Copy the chicken soup recipe below word for word, between "Instructions" and "minute until fragrant.", inclusive.

• _DOCUMENT PASSAGE_:
* * * * *
Simple Creamy Chicken Soup
Ready to cozy up with a bowl of pure comfort? This Simple Creamy Chicken Soup is here to warm your soul and satisfy your taste buds! It's easy, hearty, and full of rich, creamy goodness. Whether you're battling a chilly day or just craving something hearty, this soup's got you covered!
4.4 out of 5 (5 ratings)

Prep Time
15 minutes
Cook Time
30 minutes
Servings
4 servings
Cuisine
American
Ingredients
- •2 tablespoons unsalted butter
- •1 medium onion, diced
- •2 medium carrots, peeled and diced
- •2 celery stalks, diced
- •3 cloves garlic, minced
- •4 cups chicken broth
- •2 cups cooked and shredded chicken
- •1 cup heavy cream
- •1/4 cup all-purpose flour
- •1 teaspoon dried thyme
- •Salt and pepper to taste
- •1 tablespoon fresh parsley, chopped (optional)
Instructions
- 1
Melt butter in a large pot over medium heat.
- 2
Add onion, carrots, and celery, then cook until softened, about 5-7 minutes.
- 3
Stir in garlic and cook for 1 minute until fragrant.
- 4
Sprinkle the flour over the vegetables and stir well to coat.
- 5
Gradually add chicken broth, whisking to avoid lumps.
- 6
Bring the mixture to a boil, then reduce heat and let simmer for 10 minutes.
- 7
Stir in the cooked chicken, heavy cream, and thyme. Simmer for an additional 10 minutes.
- 8
Season with salt and pepper to taste.
- 9
Garnish with fresh parsley before serving, if desired.
Nutrition Information
Calories
320 calories
Protein
20g
Carbs
12g
Fat
22g
Frequently Asked Questions
Q: Can I use a substitute for heavy cream in this recipe?
* * * * *
• _DATA LISTING_:
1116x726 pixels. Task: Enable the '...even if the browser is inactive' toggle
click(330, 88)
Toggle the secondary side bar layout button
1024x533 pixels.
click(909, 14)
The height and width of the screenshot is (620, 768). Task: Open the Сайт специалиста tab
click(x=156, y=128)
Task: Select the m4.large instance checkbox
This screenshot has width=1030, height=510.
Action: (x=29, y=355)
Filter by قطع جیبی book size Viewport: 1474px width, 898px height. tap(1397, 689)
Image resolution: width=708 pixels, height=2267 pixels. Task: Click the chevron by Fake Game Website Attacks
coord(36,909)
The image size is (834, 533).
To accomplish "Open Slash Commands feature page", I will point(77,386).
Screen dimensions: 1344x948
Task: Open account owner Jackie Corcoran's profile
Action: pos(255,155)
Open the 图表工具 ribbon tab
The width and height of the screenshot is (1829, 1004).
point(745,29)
* * * * *
• _COMPLETED TASK_:
Instructions
- 1
Melt butter in a large pot over medium heat.
- 2
Add onion, carrots, and celery, then cook until softened, about 5-7 minutes.
- 3
Stir in garlic and cook for 1 minute until fragrant.